Frequency of sensitization to the mold mixture mx2 in 4 investigational regions in the sentinel health study of the State Health Agency (LGA) of Baden-Wuerttemberg.

In the investigation period 1999/2000 those children who reacted positive in the in vitro allergy screening mx2 test were tested for a sensitization to the single allergens Penicillium chrysogenum m1, Cladosporium herbarum m2, Aspergillus fumigatus m3 and Alternaria alternata m6 (Figure 5). This investigation showed that children were most frequently sensitized to Alternaria alternata m6. Figure 6 shows that also the specific IgE concentration (kU/l) was highest for Alternaria alternata m6. It is also noteworthy that the specific IgE concentration for Alternaria alternata m6 was higher than in the mx2 test. Figure 7 shows that in most persons who are sensitized to molds a polysensitization is present. Furthermore, Figure 7 shows that the children examined in 2006/2007 were not only sensitized to the mold mixture mx1 but normally also to weed, grass or tree pollen or to mites.
Figure 5.

Percentage of tested persons sensitized to the mold allergen mixture mx2 who reacted positive to single allergens (1999/2000).

Figure 6.

Specific IgE concentrations (kU/l) of children sensitized against the mold allergen mix mx2 (1999/2000).

Figure 7.

Level of sensitization (kU/l) in the 20 children with positive sensitization to the mx2 test (2006/2007).

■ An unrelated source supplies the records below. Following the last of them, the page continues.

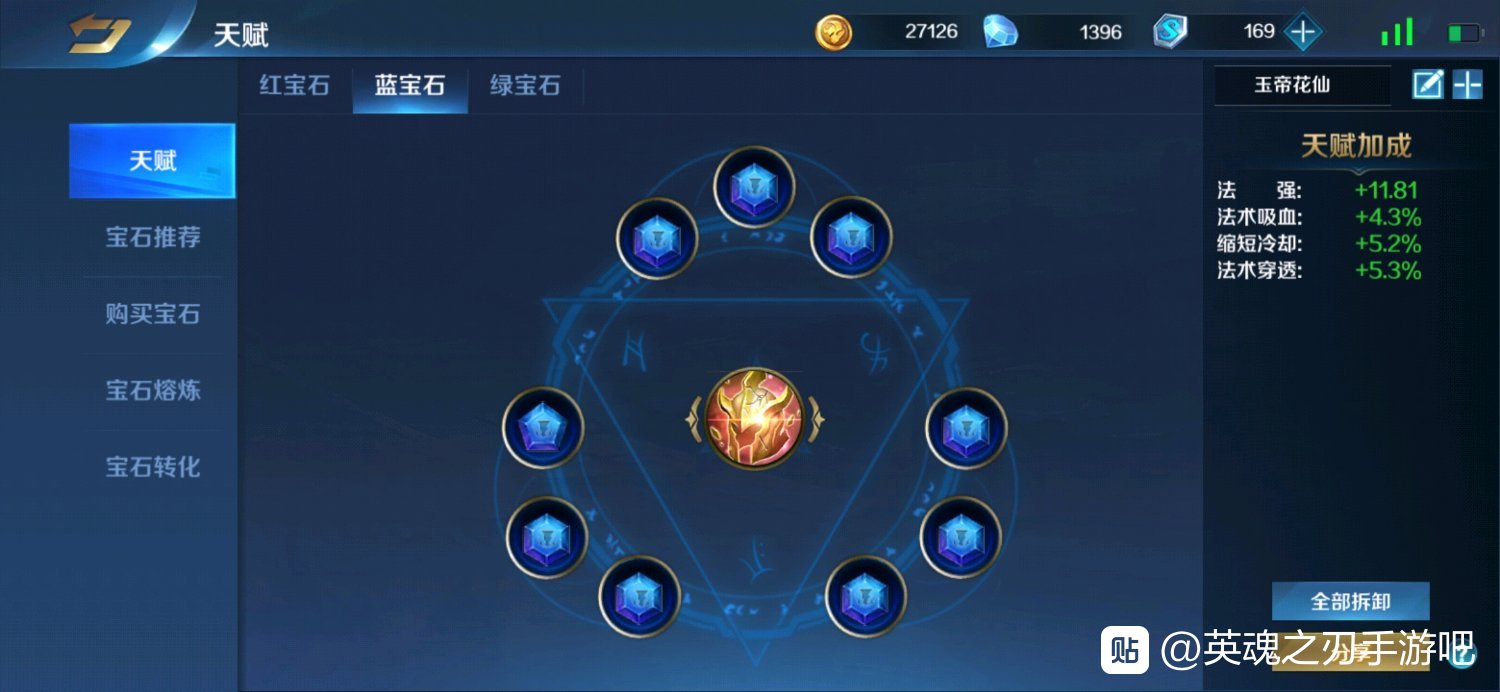
Task: Tap the silver S shield currency icon
Action: [1169, 32]
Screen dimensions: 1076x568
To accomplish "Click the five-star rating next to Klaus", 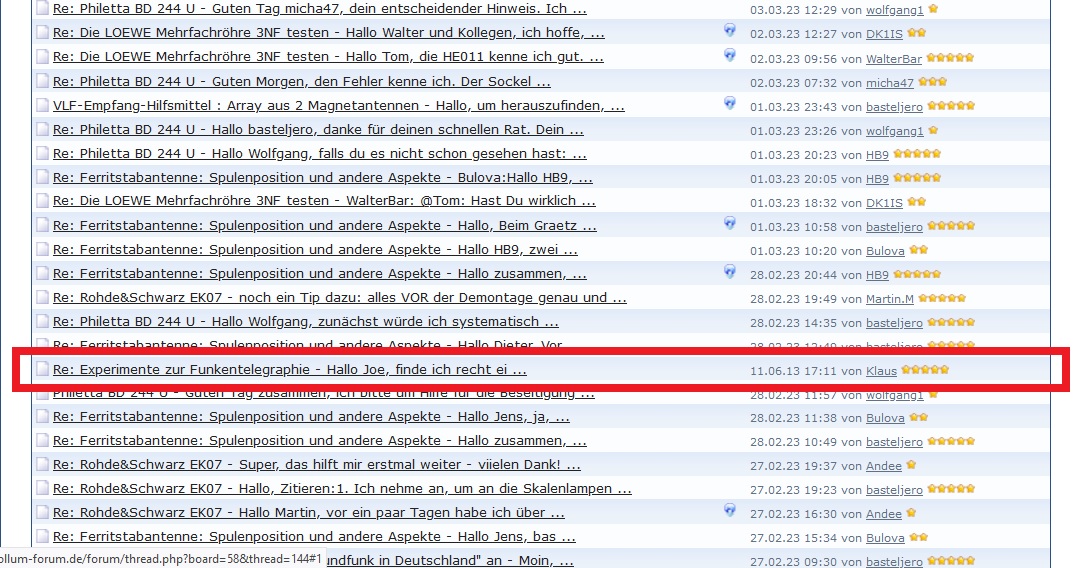I will pyautogui.click(x=925, y=370).
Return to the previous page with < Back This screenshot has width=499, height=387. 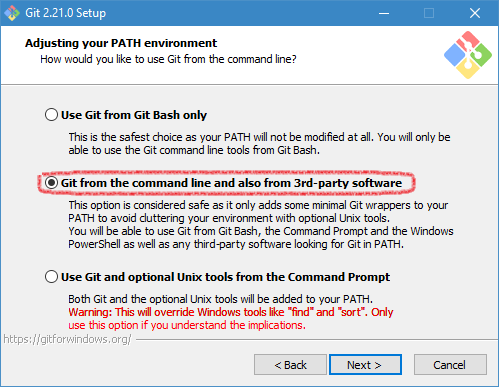290,365
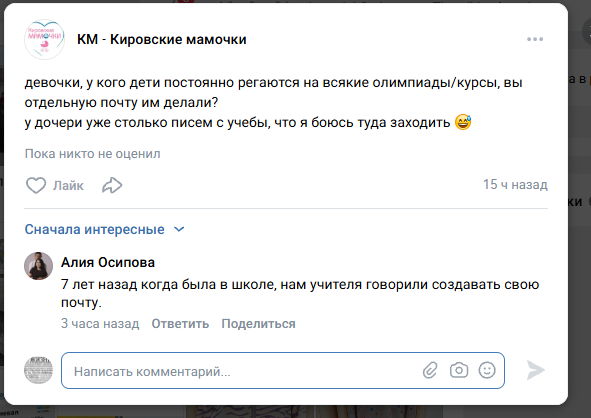Open the emoji smiley picker
Viewport: 591px width, 418px height.
487,370
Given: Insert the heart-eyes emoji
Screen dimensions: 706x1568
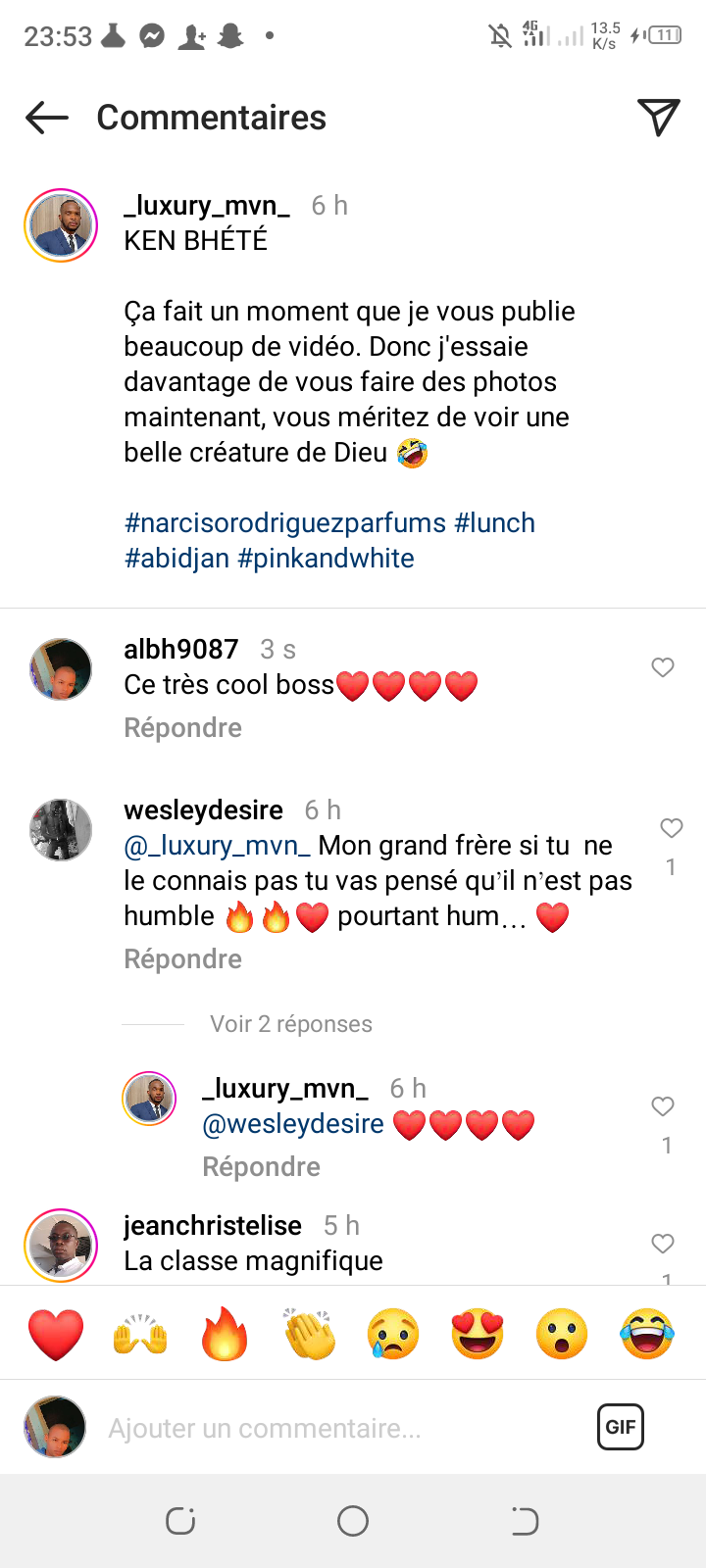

Discussion and perspectives

At the present state of knowledge it is difficult to assess the allergologic risk caused by molds exactly, because the disposition of affected persons concerning the development of allergy plays an important role, the possibilities to diagnose mold allergy, especially in cases of indoor molds, are so far insufficient, it remains unclear which indoor mold species are covered due to cross-reactions when testing for the mx1 and mx2 allergens, exposure to molds can only be assessed and it remains unclear which “mold components” in which medium are significant in an environmental medical context: - the concentration of cultivable and non-cultivable mold spores and bacteria in air, in dust, in or on construction material, - the area of material infested with mold spores and bacteria, - the concentration of metabolites, cell components and cell fragments of mold spores and bacteria in the air and in dust, - the relative moisture of the air or of surfaces of building elements. Wiesmüller et al. [7, 13, 14] developed a risk matrix (Figure 8) that allows to assess the risk of sensitization/allergization; however, it has to be considered that at present the diagnostic possibilities concerning the detection of mold allergies are insufficient.
Figure 8.

Risk matrix: risk of sensitization/allergization caused by molds (the darker the field the higher the potential health risk) [7, 13, 14].

Despite the high number of open questions it is generally assumed that moist, moldy rooms represent a health risk. The allergenic potential of molds probably plays the most important role for the general population.